The goal of this project was to build a predictive model that can help predict the house prices in Ames, Iowa. I obtained the data from Kaggle by participating in the ongoing Kaggle competition. I perform EDA, feature engineering, feature selection, modeling, and finally prediction using the provided test dataset. I used multiple algorithms and compared their performances.

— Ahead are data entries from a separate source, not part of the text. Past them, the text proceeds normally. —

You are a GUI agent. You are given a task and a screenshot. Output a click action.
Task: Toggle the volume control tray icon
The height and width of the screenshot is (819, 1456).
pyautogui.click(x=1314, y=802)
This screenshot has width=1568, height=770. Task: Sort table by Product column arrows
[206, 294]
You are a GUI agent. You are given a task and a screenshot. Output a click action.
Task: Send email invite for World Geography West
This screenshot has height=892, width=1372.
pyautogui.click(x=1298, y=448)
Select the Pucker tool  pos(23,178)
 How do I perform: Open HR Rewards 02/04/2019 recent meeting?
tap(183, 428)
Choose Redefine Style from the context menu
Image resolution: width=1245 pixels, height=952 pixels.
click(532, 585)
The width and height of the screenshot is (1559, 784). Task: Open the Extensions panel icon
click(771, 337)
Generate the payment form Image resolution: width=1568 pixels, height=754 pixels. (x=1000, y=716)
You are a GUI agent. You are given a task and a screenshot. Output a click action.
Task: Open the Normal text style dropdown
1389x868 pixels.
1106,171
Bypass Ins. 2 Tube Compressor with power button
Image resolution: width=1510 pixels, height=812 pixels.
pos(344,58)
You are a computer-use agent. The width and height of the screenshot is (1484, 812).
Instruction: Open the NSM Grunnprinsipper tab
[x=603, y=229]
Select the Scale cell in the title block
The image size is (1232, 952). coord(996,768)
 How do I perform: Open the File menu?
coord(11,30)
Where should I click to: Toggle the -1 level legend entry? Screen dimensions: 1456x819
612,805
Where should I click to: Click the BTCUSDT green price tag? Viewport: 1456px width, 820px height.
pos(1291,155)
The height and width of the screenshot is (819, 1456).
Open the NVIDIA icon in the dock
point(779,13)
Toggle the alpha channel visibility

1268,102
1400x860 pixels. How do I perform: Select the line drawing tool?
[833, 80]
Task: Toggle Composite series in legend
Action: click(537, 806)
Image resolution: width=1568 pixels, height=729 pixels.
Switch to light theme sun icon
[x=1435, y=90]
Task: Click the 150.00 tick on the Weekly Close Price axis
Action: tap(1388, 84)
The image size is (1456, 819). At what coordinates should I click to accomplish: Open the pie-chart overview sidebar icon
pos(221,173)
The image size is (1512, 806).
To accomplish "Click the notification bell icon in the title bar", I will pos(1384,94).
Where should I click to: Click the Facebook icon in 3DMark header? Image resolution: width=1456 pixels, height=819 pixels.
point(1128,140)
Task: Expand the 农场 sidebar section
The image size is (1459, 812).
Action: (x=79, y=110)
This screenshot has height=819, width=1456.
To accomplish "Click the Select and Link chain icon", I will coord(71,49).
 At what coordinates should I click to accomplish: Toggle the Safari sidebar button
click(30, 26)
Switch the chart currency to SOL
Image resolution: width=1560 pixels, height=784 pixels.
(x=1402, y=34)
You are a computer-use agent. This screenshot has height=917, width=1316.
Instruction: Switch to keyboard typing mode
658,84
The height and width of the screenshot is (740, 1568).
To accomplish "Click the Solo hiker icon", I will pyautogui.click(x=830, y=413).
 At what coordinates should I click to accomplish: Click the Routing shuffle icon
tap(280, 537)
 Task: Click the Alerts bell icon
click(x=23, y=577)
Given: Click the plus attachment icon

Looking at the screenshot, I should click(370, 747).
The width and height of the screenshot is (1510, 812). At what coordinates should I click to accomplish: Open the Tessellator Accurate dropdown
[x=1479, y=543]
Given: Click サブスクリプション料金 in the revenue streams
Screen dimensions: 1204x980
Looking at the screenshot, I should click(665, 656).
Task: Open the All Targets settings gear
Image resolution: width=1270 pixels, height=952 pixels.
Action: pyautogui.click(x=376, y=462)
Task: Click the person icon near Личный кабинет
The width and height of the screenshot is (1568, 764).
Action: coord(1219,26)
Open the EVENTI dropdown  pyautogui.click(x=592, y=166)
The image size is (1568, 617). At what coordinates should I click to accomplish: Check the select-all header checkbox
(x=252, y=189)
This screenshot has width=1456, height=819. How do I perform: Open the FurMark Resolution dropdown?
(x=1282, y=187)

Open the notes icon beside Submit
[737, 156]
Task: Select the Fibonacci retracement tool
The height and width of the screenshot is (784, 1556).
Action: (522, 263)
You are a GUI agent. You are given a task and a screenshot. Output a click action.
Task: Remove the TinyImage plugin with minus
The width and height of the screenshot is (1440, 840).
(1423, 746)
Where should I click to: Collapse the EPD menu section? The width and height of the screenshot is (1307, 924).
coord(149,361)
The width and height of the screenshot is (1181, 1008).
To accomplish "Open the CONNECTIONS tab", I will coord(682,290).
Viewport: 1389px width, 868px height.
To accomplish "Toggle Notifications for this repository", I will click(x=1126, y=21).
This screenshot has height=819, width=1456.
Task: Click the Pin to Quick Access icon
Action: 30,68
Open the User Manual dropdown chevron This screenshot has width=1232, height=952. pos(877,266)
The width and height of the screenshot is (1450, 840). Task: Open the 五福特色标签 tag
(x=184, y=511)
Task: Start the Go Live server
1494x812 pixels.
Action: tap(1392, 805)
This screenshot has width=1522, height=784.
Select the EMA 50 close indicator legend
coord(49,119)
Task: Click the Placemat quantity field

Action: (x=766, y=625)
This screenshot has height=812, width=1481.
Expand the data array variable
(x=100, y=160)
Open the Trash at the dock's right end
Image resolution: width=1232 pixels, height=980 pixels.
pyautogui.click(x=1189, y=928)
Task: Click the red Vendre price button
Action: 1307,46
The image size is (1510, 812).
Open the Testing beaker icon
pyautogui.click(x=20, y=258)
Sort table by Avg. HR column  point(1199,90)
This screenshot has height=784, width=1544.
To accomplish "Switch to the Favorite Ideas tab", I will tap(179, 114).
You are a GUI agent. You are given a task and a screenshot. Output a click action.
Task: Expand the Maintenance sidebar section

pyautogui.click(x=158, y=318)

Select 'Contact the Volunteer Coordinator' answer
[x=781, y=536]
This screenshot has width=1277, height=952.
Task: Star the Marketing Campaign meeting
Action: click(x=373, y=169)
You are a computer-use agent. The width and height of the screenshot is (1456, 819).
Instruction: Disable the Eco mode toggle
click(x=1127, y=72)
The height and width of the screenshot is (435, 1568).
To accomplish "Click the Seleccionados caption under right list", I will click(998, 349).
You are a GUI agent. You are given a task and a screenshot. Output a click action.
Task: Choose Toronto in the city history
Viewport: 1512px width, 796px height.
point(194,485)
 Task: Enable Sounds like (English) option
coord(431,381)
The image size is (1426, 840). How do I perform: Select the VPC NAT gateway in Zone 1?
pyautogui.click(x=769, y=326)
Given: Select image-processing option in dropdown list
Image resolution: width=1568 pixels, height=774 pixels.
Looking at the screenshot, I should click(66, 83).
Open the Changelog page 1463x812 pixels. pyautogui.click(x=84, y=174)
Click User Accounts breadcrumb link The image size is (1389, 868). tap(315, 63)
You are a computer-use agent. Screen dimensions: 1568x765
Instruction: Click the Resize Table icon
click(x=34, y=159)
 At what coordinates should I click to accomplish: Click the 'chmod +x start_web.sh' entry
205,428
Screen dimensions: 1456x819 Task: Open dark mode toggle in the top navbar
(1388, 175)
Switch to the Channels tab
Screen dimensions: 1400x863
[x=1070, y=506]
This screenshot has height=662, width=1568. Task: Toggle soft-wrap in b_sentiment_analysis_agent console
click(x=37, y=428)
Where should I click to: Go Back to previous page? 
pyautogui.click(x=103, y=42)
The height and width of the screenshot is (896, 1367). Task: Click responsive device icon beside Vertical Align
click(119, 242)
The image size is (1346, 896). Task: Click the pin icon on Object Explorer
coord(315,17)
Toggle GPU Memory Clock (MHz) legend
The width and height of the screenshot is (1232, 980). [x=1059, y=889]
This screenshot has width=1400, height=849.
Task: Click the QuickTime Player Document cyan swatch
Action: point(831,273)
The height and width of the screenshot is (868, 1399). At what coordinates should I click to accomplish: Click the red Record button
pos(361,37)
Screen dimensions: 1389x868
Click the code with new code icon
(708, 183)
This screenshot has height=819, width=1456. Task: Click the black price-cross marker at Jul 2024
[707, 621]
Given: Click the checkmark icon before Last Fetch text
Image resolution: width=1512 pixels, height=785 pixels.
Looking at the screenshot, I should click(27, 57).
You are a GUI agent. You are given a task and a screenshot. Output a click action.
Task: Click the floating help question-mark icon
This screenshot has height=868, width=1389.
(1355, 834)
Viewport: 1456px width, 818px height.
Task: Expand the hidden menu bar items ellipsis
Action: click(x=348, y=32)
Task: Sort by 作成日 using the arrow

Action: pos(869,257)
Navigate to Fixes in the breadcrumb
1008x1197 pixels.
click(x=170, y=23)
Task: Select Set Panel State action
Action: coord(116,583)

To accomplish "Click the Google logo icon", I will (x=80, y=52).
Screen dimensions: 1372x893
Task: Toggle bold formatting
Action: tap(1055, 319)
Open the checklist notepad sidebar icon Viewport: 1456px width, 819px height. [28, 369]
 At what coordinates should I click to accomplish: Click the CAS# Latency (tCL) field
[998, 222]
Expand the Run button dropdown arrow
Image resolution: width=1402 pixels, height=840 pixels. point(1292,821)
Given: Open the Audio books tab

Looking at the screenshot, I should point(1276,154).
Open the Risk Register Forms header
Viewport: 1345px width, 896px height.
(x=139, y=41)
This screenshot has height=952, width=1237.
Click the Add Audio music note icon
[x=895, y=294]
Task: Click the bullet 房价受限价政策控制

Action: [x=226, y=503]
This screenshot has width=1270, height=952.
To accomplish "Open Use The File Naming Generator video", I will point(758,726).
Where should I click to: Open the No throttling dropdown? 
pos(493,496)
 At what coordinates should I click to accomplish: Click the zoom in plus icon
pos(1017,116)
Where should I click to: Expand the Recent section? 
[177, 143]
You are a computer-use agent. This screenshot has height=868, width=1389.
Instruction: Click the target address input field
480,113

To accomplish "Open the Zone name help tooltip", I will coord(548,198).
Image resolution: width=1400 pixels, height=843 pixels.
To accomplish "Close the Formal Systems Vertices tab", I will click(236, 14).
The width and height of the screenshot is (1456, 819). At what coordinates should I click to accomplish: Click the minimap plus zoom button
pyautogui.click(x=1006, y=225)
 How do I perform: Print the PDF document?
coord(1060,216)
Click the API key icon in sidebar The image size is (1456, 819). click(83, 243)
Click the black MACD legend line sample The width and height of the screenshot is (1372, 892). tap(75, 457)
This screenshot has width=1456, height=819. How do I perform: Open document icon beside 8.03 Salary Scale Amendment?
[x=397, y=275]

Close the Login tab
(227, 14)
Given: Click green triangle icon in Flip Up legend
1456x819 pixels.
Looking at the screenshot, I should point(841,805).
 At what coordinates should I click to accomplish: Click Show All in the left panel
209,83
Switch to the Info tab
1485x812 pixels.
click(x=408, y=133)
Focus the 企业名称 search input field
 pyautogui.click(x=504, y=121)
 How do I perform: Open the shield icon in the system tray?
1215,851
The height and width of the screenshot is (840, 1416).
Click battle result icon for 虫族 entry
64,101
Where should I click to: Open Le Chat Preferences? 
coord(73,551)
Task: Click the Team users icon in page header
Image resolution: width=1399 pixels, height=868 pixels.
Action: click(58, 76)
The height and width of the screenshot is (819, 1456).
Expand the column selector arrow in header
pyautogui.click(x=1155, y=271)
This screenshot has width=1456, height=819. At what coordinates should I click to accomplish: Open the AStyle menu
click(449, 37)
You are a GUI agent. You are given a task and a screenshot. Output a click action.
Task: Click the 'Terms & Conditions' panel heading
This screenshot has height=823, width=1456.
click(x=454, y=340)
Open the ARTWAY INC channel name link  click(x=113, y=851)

I performed a quick exploratory data analysis to see what the data is and what each field represents. During EDA, I noticed that the target variable “SalePrice” was skewed, and the majority of the features had missing values. I fixed the skewness of the target variable by applying a logarithmic transformation. Next, I imputed the missing values using various techniques such as filling with “None”, 0, and the mode of the feature. The feature engineering involved encoding the existing variable and creating new features. Since most of the categorical variables were ordinal, I had to encode them manually to avoid labeling. I also used Scikit’s LabelEncoder to encode nominal features. After feature encoding and feature creation, I had 130 features that could cause overfitting. I narrowed down the features to 32 using multiple feature selection algorithms. For modeling, I tried Ordinary Least Squares, Lasso Regression, and Ridge Regression models using a grid search algorithm. I used Root Mean Squared Error and Negative Mean Squared Error as my scoring functions. Ridge regression resulted in better performance over the other two algorithms. Next, I wanted to try ElasticNet, Support Vector Regressor, Gradient Boosting Regressor, Lightgbm, and XGboost. The booting algorithms performed better than Ridge and Lasso. For the Kaggle submission, I tried stacking all of the models above and achieved a relatively better RMSE than using one algorithm alone.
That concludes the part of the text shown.